Walton and I’Tavius Mathers were productive last year as sophomores and therefore have an experience edge that will likely lead to them getting the first snaps this season.
That advantage hasn’t allowed them to coast through camp, however.
Ole Miss coach Hugh Freeze has named no starter at tailback and a talented group of six players – many with similar skill sets – has pushed one another through the competition.
Attrition only removed Jeff Scott from the 2013 group, and Scott was less a factor by the end of the season.
Mathers and Walton as a tailback duo combined for 1,086 yards and nine touchdowns, likely All-SEC numbers had they come from one player.
Mathers led the team with 563 rushing yards, and Walton tied with Bo Wallace for the team lead in rushing touchdowns with six.
The Rebels rushed for 190 yards a game last year but were sketchy in short yardage. They were 10th in the SEC in third-down conversions, ninth in fourth-down conversions.
That’s where Akeem Judd is expected to help.

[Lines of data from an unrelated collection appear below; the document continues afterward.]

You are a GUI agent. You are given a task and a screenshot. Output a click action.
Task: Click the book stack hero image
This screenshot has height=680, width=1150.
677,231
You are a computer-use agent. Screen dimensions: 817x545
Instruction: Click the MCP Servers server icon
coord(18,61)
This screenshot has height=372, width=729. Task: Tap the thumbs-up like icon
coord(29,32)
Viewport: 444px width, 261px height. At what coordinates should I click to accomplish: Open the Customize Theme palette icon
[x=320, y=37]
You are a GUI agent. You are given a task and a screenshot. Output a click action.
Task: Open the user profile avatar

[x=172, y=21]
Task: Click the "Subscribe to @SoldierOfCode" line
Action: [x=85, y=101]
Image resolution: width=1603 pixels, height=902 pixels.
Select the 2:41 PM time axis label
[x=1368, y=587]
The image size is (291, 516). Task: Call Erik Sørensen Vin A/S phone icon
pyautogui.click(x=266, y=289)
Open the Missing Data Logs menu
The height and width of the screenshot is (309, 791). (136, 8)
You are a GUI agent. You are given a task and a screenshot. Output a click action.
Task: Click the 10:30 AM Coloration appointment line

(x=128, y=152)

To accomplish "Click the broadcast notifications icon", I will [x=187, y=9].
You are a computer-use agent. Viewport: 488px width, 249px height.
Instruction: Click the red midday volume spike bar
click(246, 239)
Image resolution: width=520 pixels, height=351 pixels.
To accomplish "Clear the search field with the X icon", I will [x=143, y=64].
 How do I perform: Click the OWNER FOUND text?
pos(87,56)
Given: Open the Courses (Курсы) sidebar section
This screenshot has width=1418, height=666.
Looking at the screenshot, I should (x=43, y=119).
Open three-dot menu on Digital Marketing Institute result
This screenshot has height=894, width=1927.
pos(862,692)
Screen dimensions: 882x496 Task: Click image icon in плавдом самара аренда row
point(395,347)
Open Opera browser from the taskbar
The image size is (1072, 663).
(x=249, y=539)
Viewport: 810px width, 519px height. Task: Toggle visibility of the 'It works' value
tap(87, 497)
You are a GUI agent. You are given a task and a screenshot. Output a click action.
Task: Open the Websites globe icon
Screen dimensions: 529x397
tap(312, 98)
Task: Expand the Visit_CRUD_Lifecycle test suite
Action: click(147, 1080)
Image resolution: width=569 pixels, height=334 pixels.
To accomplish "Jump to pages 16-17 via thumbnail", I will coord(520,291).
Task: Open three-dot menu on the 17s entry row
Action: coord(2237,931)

At 6-0 and 220, he’s got 22 pounds on Mark Dodson, who also played last year as a freshman, and 30 pounds on Mathers.
“Out of all of us, Akeem is the bruiser, the hard-nosed runner,” Walton said.
That distinction will likely get Judd an early opportunity, but the number of reps for a running back may be directly proportional to his blocking ability.
“I think picking up the blitz will be the No. 1 thing. Can you stand your ground and know the blitz package?” Dodson said.
With Scott, Mathers and Walton ahead of him, Dodson (5-10, 198) played last year but not much.
He expects a bigger role this season because of the work he’s putting in now.
While Judd’s size and power set him apart, Dodson is hoping his study habits will be his advantage.
“I study a lot. I study different fronts and what my offensive line does, whose got who and where to be at certain times,” he said. “I study the different types of blitzes so when (coach Derrick Nix) asks a question I don’t have to tell him a number that’s coming. I can tell him, ‘Oh, it’s a field corner or a boundary corner.’ Things like that.”
Eugene Brazley, who compares with Walton in his shiftiness, and Jordan Wilkins, a smaller version of Judd, are also competing for playing time. Both are redshirt freshmen.
There are a lot of backs with a lot to offer.
Make it happen
Because of that depth their roles as individuals may eventually depend more on what they do without the ball than with it.
“We feel like it’s going to be one of the deepest backfields in a while to hit the university,” Dodson said. “We know that when we’re in there we’ve got to make something happen because there’s another man that’s got the same talent as us. We’re all just out there doing what we can and trying to take advantage of every opportunity.”